Tassis Christoyannis (Don Giovanni), Tomislav Lavoie (Leporello), Omo Bello (Donna Anna), Marianne Fiset (Donna Elvira), Yves Saelens (Don Ottavio), Albane Carrère (Zerlina), Nicolas Certenais (Masetto), Nika Guliashvili (Le Commandeur)
Chœur de l’Opéra de Tours, Emmanuel Trenque (chef de chœur), Orchestre symphonique Région Centre-Tours, Jean-Yves Ossonce (direction)
Oriol Tomas (mise en scène), Laurence Mongeau (décors et costumes), Marc Delamézière (lumières)


T. Christoyannis, A. Carrère (© François Berthon)


A la fois ferme et souple, légère et puissante, la direction du maître des lieux Jean-Yves Ossonce – il possède la double casquette de directeur général et musical – domine ce Don Giovanni, qui inaugure la saison tourangelle 2013-2014. Elle parvient à un équilibre parfait entre dramma et giocoso, entre ce qui tire l’œuvre vers le romantisme naissant et ce qui la rattache au XVIIIe siècle. Le trait y est ample, intense, vibrant, tout en restant vif, nerveux, voire même incisif. A ce titre, la ligne est parfaitement mozartienne, c’est à dire ambiguë et double et, en dépit de quelques menus décalages, met en valeur les différents détails de l’orchestration.

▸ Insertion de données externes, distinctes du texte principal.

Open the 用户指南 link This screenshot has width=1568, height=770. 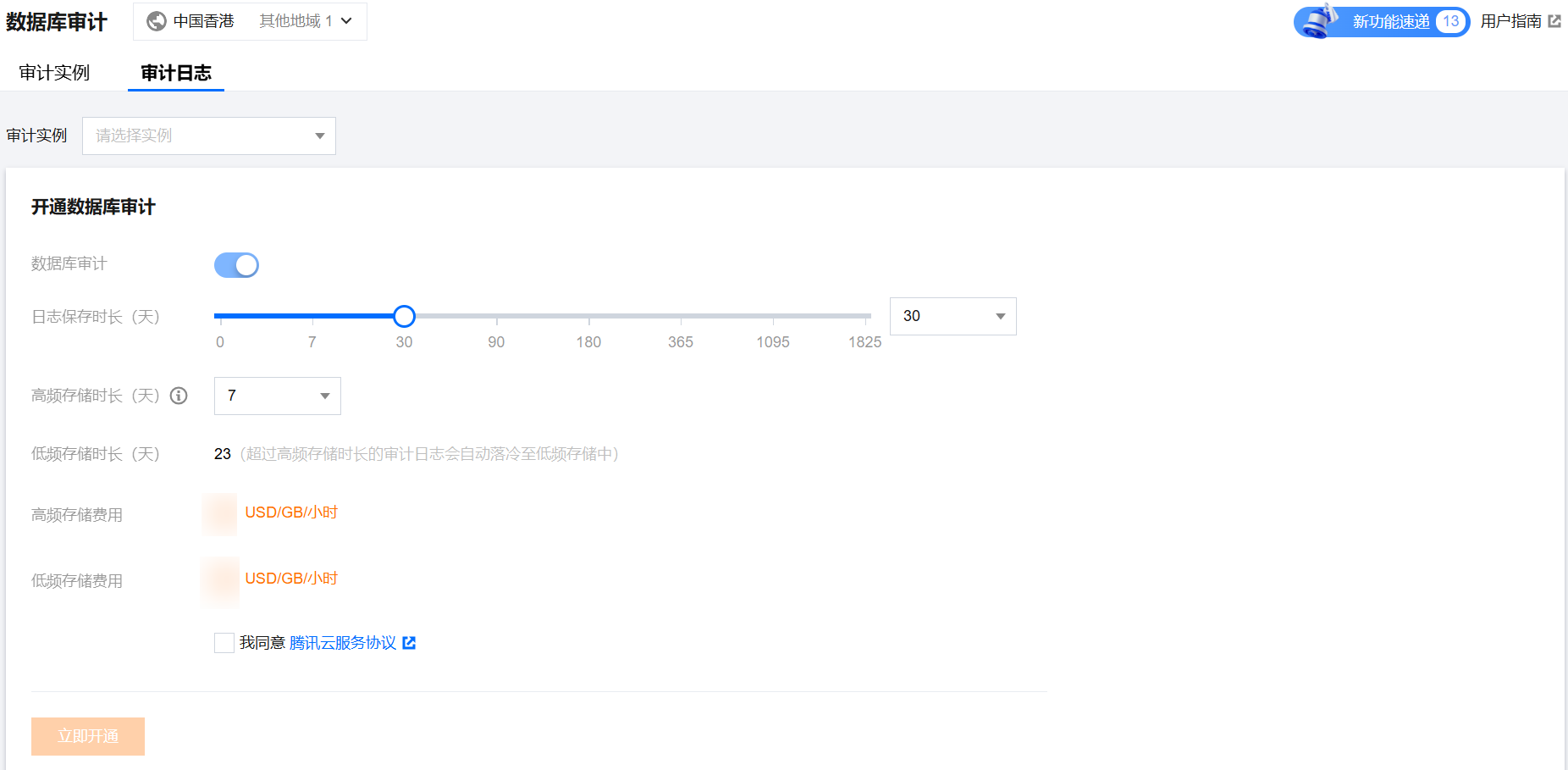click(1510, 21)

Pour ses débuts en France, le metteur en scène québécois Oriol Tomas propose une régie plutôt épurée – réduite à un décor unique et géométrique, essentiellement composé d’un escalier et d’une passerelle –, mais dénuée de réel esthétisme, et dont le principal atout est de convenir pour toutes les scènes. Sa conception est placée sous le signe de la dissolution, et dessine un Don Giovanni qui se moque de la morale: son rire éclatant et libératoire traverse toute l’œuvre; le personnage est impulsif et communicatif, jouisseur et hautain, ne croyant pas à la punition finale du mal. Déception néanmoins quant au dernier tableau, où il sera simplement englouti, ce qui n’est guère original, ni impressionnant. Il faut dire que la direction d’acteurs n’est pas le point fort de l’homme de théâtre, au mieux conventionnelle, au pire maladroite, quand elle n’est pas, dans certaines scènes, inexistante.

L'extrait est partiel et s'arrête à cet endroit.